• [Exercise]
Your task is to repeat the entries exactly from their first line through the line with "Task: Click the second", and to stop there.

BEGIN Given records

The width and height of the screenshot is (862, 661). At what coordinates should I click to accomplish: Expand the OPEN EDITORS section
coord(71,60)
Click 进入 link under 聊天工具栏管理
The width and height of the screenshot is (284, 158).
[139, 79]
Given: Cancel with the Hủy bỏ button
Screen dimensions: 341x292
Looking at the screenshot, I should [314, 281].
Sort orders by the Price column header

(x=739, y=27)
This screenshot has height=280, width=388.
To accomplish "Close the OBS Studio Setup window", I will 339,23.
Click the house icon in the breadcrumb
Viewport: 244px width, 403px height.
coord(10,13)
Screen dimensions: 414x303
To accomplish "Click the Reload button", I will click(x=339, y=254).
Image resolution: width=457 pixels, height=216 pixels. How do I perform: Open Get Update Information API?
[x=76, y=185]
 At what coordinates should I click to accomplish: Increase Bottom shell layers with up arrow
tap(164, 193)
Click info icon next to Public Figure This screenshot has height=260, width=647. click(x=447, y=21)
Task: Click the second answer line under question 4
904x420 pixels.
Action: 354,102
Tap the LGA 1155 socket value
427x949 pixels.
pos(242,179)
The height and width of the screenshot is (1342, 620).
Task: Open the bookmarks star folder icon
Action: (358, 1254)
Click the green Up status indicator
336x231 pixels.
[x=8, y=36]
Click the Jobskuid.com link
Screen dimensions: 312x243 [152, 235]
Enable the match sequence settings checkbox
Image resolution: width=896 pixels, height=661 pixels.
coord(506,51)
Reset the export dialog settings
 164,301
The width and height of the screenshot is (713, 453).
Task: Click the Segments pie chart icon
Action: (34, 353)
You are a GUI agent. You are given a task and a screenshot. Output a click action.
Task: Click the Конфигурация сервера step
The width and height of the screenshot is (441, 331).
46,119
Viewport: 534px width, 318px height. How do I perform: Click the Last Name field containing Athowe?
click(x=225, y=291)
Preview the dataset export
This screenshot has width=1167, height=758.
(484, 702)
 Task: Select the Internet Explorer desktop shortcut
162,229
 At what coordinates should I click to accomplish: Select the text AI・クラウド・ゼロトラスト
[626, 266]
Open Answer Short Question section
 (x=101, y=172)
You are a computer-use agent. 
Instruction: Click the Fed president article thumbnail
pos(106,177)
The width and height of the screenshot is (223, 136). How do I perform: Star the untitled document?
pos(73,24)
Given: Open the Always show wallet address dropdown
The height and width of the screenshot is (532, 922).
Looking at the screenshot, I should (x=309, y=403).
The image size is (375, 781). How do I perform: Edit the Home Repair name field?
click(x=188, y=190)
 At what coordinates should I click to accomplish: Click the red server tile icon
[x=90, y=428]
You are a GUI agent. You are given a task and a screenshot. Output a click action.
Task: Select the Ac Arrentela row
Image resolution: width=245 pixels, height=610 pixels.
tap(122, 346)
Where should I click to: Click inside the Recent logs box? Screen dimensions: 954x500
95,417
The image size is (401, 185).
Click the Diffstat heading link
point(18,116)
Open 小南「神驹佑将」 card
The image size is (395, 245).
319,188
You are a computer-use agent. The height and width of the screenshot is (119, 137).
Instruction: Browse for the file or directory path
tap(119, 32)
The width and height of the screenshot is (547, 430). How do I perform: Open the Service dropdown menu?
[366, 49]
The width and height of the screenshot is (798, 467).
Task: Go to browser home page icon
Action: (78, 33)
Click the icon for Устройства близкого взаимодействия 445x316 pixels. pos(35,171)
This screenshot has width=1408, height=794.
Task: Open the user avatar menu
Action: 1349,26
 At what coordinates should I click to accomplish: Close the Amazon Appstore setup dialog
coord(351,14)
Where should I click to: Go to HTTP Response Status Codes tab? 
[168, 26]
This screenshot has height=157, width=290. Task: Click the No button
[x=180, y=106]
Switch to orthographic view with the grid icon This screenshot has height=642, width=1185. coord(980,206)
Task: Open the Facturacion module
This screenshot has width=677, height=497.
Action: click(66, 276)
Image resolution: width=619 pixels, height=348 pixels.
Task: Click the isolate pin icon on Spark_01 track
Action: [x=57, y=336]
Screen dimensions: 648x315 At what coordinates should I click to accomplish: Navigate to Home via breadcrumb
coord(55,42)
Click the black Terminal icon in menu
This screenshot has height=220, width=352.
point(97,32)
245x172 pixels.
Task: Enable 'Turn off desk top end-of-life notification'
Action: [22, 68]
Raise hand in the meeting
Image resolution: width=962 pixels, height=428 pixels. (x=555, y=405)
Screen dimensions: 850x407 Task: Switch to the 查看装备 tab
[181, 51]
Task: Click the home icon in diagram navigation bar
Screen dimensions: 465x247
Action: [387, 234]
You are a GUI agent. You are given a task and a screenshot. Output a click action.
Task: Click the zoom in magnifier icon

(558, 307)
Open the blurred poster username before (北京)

END Given records

• [Result of this task]
The width and height of the screenshot is (862, 661). At what coordinates should I click to accomplish: Expand the OPEN EDITORS section
coord(71,60)
Click 进入 link under 聊天工具栏管理
The width and height of the screenshot is (284, 158).
[139, 79]
Given: Cancel with the Hủy bỏ button
Screen dimensions: 341x292
Looking at the screenshot, I should [314, 281].
Sort orders by the Price column header

(x=739, y=27)
This screenshot has height=280, width=388.
To accomplish "Close the OBS Studio Setup window", I will 339,23.
Click the house icon in the breadcrumb
Viewport: 244px width, 403px height.
coord(10,13)
Screen dimensions: 414x303
To accomplish "Click the Reload button", I will click(x=339, y=254).
Image resolution: width=457 pixels, height=216 pixels. How do I perform: Open Get Update Information API?
[x=76, y=185]
 At what coordinates should I click to accomplish: Increase Bottom shell layers with up arrow
tap(164, 193)
Click info icon next to Public Figure This screenshot has height=260, width=647. click(x=447, y=21)
Task: Click the second answer line under question 4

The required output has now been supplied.